-------- PAGE TEXT
In fact, the land is looking very scruffy now as the owners usually get a local farmer to cut it and take silage off it, but this year that doesn't seem to have happened and they've allowed it to grow long and the thistles and ragwort have taken over. 

Are there Council tax or other benefits if we leave it as ag land?


----------



## jrp204 (17 August 2011)

You can subdivide agricultural land but you still may need pp for mobile field shelters, you would need to check with your PA. No council tax on land but there maybe business rates if it is not agricultural, you would need to get advice on this.


----------



## CazD (17 August 2011)

If you mean subdividing by fencing then you can do that, whatever the status of the land.  We have a paddock which still has agricultural status rather than equestrian use status. We paid £14.5K an acre ten years ago for it - the high price is because its a small parcel of land rather than anything to do with its status.  If you were buying 200 acres then the price per acre would be less than if you were only buying 4 acres.  Grazing of horses still counts as agricultural use in planning law, its only when you want to start riding on the land, putting up stables - oh and actually FEEDING the horses on the land - that it starts to count as something else.  Depending on your council, I wouldnt bother paying the planning fee for change of use.  We've grazed (and fed) our horses on our land for 10 years, the council also gave us PP for stables and a fixed field shelter without bothering to ask us to change the use of the land.

There are no tax benefits whether its ag or equestrian use (unless you rent it out, when you might get into business rates)

If I were you, I just go ahead, sub-divide it and use mobile shelters - you shouldnt have a problem.


----------



## Deborahm (17 August 2011)

CazD said:



			We paid £14.5K an acre ten years ago for it - the high price is because its a small parcel of land rather than anything to do with its status.
		
Click to expand...

Yes, I forgot to say that the field is 4 and a half acres. 

The field would really only be of interest to us, as we're looking to buy the only house in the vicinity. Access is via a 5 bar gate off a country lane at the very edge of a small hamlet. The plot is outside the planning envelope, so can't be developed. 

The hamlet is very horsey, but the land is at the very end of the village away from other houses. Personally I wouldn't fancy leading a horse up the lane to get to the field, as it's a cut through for commuters and is quite narrow and bendy. Anyone else though would need to lead their horses a short way up the lane (which has no pedestrian footpath) to access the land. No one has grazed horses on it yet, so I guess they would have asked by now if they were interested. The land immediately surrounding the field is all down to crops, so the field can't be joined to an existing paddock or accessed any other way except by us or the road. 

If we buy the house next door too (from the same owners) we could put the stables on the garden (and avoid PP?) and cut a way through to the field so I would be able to take my horses into it without going on the road.

I just want to make sure that a) we're not paying over the odds and b) that I can keep my horses on it in a practical and safe manner. We've always rented before and we're really looking for a place of our own where we can create decent facilities for the horses.


----------



## CazD (17 August 2011)

Deborahm said:



			Yes, I forgot to say that the field is 4 and a half acres.
----------------
JOB 1 — In the forum thread about buying a field for horses, what price per acre did CazD pay for the paddock ten years earlier?
JOB 2 — Resume the forum thread about buying a field for horses, writing on from its final sentence.
The lines after this text are not needed for what follows.
-------- DATA SHOWN
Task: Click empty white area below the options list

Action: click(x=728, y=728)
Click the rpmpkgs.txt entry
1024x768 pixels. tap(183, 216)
----------------
TASK OUTPUT 1 — £14.5K an acre.

TASK OUTPUT 2 —
The field would really only be of interest to us, as we're looking to buy the only house in the vicinity. Access is via a 5 bar gate off a country lane at the very edge of a small hamlet. The plot is outside the planning envelope, so can't be developed. 

QUOTE]

Dont be so sure no one else would be interested if you live in a horsey area. Our paddock is outside the village envelope and in an AONB so no chance of ever developing it - we had to go to planning appeal to even get wooden stables!  We live over half a mile from the field, which is down a narrow lane and is marooned in the middle of another farmer's land poorly looked after land so, like  yours, cannot be joined to another paddock, garden or accessed at all apart from via the lane.  We had HUGE competition to get the paddock - and  upset a fair few people by being the highest bidders.

Can I just ask, if the lane is completely unsafe for you to lead or ride a horse down, are you always going to box somewhere to ride?
		
Click to expand...


----------



## Orangehorse (17 August 2011)

As advised you don't need pp for grazing horses.  You may or may not get away with using mobile stables, but pp isn't such a big deal.  There are fields around here in the middle of nowhere with stables, barns and menage.  


How about a casual check with the council to see what their policy on horses/grazing is.  Our local council is generally accommodating, there is a minimum amount of land (but yours is 4 acres so that would be fine) and they don't want people putting stables and muck heaps next to neighbouring gardens, for obvious reasons.


----------



## BigRed (17 August 2011)

You will get the field a lot cheaper if you don't already own the house adjoining the field ! So if you feel confident about being able to buy this house, I'd go ahead and get that field !

if you want to put stables in the garden, you will need to have PP and if you are in an area of Outstanding natural beauty or a conservation area, that can be tricky.  I have put stables in my garden at my last 2 houses.


----------



## Marymary (17 August 2011)

You can put stables  up in the garden without planning permission they have to be within the curtilage (sp?) of the property my parents have done it previously, they did obtain a letter from our then local planning officer prior to going ahead. Am sure someone on here will know more about it. 

We spent 18 months fighting to get change of use from Agricultural to Equestrian and planning for my arena....I went through hell and wouldnt want anyone to go through what we did....We live on a farm 2 miles from the next nearest property ...the only vehicle that passes us on a daily basis is the postman..we are not in enviromentally protected area but what we did have were other equestrian minded people in the area ...5 miles away who did not want anyone who was competitive to move into the area ....I have learnt how 2 faced some horsey folk are and not to trust anyone....These people welcomed us and came to visit I dont think they realised we would see the objections. ........they have continued to be vile since and to cause as much mischief as possible,  my competition results speak for themselves so they have to be more careful now about what they say plus the council planning enforcement guy quickly realised that someone was waging a vendetta against us.

 They didnt want our farm they live in a rather large property themselves....No one wanted our farm it had been derelict for 3 years but they all still tried to stop our planning ...I even had a vile little man stop out our gate and tell me that he wouldnt rest until he had got rid of us....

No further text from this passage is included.